-- Exercise details --
Please filter the entries and return only the lines that include "Follow".
── Data for processing
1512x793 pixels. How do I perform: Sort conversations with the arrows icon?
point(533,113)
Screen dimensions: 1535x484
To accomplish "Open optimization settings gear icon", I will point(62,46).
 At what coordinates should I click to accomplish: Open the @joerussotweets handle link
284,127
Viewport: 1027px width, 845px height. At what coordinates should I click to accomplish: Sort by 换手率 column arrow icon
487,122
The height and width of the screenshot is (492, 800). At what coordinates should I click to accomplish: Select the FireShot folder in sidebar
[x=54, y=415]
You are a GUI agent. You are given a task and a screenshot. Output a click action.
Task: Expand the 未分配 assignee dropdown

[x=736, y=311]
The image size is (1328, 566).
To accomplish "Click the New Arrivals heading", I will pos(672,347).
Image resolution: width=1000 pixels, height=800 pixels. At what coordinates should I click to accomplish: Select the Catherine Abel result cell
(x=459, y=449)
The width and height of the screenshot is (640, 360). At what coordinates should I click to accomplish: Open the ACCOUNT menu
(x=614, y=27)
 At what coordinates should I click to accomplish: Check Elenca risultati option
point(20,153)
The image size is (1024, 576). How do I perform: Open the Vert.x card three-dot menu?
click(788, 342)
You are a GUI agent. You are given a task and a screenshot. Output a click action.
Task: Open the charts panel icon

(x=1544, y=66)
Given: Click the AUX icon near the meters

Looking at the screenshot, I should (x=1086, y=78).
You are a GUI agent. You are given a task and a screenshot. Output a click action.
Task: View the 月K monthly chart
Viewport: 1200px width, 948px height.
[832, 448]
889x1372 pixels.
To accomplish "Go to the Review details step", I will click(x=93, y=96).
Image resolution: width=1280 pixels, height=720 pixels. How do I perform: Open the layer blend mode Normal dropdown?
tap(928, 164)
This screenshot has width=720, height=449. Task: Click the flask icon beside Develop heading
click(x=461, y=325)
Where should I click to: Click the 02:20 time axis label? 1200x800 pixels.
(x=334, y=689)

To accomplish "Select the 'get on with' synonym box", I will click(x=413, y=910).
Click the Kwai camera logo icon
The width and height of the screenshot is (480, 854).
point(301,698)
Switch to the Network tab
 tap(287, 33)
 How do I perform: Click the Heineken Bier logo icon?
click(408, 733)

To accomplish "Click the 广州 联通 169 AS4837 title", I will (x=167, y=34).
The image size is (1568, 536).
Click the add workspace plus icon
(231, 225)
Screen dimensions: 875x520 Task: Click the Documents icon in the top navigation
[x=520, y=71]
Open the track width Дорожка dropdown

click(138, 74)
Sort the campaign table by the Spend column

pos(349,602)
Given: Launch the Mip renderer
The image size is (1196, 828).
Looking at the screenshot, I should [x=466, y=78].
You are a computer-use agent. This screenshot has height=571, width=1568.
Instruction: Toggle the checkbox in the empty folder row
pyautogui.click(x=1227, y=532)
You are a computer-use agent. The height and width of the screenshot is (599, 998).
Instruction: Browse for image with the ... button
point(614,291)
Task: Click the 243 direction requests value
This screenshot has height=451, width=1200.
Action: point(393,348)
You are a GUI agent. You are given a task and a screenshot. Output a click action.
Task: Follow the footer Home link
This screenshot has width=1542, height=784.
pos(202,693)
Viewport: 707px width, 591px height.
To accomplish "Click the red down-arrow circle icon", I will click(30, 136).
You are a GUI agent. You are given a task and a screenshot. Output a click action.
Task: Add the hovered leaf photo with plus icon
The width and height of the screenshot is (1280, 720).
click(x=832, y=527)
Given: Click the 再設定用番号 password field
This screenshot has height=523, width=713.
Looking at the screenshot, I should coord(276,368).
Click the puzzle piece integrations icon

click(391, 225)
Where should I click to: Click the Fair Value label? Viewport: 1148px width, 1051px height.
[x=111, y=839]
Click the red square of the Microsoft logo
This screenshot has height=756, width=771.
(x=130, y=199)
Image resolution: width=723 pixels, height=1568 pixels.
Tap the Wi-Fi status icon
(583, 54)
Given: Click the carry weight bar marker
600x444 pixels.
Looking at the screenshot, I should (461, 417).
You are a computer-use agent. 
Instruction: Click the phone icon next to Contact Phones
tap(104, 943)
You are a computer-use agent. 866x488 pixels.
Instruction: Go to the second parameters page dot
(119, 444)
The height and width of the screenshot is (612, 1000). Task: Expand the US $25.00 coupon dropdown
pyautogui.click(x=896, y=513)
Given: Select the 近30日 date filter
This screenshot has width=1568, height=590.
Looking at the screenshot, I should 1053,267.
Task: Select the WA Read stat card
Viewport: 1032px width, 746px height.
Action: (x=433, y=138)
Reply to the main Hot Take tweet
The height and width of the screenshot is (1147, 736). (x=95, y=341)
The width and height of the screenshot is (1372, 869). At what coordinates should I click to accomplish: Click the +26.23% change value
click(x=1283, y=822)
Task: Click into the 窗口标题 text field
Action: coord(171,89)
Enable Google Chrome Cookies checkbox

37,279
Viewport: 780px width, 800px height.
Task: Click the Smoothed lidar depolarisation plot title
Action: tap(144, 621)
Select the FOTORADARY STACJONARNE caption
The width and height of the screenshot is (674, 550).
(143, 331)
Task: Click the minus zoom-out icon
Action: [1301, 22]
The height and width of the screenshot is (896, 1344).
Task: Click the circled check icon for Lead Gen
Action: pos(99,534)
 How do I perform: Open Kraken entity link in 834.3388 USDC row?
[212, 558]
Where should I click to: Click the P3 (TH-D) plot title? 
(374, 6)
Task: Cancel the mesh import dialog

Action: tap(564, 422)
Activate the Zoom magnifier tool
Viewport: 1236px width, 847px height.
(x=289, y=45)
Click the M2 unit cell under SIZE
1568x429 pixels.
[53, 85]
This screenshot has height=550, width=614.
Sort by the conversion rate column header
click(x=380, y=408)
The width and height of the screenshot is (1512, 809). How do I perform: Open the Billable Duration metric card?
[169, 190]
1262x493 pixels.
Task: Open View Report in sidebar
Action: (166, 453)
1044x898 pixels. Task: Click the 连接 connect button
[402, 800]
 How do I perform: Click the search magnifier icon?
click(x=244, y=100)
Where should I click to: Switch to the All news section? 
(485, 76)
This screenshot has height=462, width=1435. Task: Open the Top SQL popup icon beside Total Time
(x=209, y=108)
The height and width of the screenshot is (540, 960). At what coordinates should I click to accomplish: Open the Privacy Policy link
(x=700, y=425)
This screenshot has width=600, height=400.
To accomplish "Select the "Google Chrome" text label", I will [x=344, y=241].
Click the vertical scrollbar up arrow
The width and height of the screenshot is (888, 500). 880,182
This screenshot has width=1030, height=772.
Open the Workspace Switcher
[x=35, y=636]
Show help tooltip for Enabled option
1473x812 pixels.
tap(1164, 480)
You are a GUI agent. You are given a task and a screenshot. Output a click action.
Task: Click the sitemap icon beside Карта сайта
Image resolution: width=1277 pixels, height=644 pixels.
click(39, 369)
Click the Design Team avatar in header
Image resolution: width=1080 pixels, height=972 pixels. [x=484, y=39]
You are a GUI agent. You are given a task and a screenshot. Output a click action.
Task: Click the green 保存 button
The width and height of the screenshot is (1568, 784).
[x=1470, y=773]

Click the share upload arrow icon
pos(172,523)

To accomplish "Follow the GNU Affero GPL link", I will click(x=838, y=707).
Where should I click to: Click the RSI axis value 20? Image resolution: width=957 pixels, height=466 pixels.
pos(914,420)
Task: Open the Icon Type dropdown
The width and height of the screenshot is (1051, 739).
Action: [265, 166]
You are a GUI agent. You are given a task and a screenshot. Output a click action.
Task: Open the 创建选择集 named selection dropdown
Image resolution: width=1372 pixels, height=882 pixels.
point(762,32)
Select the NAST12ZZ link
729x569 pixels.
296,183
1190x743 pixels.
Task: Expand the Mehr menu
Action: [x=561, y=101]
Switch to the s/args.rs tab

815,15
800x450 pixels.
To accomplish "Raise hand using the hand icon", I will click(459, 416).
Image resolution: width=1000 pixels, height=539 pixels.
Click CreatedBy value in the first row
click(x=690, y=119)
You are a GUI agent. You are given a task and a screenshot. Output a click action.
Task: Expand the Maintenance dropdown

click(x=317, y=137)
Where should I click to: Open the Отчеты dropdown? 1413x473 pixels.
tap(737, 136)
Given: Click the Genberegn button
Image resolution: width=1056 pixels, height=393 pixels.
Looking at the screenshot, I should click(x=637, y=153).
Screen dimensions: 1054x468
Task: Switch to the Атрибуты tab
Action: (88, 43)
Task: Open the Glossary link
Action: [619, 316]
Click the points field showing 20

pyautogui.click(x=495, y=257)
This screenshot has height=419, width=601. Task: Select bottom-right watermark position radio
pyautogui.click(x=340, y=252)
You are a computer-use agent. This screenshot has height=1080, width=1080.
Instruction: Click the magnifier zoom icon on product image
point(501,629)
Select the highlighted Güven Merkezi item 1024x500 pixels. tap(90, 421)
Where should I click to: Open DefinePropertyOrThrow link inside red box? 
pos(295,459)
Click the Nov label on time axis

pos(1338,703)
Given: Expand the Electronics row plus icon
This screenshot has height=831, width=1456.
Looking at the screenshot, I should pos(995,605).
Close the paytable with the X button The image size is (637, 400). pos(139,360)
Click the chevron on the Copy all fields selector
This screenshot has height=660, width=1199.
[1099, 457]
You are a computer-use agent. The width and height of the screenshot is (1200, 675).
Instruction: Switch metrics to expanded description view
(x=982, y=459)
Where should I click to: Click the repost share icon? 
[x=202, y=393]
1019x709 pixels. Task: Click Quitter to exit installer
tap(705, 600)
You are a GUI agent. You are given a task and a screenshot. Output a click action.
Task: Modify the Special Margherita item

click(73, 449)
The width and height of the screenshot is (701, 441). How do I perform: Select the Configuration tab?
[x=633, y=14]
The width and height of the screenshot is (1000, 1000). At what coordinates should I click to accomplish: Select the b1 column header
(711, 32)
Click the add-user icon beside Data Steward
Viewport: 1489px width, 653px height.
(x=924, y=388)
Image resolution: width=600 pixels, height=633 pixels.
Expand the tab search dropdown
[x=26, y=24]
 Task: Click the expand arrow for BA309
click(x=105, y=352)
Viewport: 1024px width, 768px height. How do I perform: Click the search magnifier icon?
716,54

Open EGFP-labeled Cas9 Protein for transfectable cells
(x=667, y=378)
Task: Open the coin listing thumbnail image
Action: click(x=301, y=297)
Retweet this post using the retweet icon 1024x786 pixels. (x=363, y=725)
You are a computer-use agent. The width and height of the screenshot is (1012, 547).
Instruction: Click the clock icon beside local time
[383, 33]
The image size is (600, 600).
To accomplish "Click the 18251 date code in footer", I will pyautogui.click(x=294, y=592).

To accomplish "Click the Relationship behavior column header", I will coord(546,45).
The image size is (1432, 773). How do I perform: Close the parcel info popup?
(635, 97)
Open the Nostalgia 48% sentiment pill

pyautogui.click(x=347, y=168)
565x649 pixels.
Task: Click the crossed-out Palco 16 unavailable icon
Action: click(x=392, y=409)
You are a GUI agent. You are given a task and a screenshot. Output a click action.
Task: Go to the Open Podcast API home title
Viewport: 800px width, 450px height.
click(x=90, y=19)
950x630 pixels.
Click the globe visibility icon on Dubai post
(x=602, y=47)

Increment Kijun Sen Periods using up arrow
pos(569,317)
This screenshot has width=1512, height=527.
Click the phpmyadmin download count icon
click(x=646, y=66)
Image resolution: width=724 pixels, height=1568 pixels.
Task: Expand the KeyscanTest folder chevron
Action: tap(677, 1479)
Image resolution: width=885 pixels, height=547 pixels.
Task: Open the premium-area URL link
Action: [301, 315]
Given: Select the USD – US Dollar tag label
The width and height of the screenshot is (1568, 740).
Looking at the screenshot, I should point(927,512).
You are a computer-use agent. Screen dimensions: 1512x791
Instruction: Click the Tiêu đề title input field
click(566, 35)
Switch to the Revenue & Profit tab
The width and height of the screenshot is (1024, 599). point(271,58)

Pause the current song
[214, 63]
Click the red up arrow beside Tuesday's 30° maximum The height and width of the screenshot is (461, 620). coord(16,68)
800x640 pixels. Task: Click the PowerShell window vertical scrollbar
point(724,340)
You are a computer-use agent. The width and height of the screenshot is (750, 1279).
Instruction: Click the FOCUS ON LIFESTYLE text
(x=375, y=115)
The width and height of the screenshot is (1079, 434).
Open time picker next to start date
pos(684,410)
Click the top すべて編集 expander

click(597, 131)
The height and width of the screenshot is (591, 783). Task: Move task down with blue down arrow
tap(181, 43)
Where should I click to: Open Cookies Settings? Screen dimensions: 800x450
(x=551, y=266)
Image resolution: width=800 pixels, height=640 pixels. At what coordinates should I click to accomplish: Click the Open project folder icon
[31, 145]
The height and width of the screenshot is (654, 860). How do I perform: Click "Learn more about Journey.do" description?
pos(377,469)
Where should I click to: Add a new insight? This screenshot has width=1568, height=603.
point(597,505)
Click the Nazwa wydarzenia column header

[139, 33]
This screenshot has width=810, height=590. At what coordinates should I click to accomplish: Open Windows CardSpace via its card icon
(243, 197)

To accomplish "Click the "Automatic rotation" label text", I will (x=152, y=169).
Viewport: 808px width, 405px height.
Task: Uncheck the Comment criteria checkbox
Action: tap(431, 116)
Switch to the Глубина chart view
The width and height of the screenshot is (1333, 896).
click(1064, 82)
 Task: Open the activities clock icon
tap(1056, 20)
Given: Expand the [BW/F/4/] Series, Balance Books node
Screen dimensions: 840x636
────
-- Written answer --
Task: Follow the footer Home link
To accomplish "Follow the GNU Affero GPL link", I will click(x=838, y=707).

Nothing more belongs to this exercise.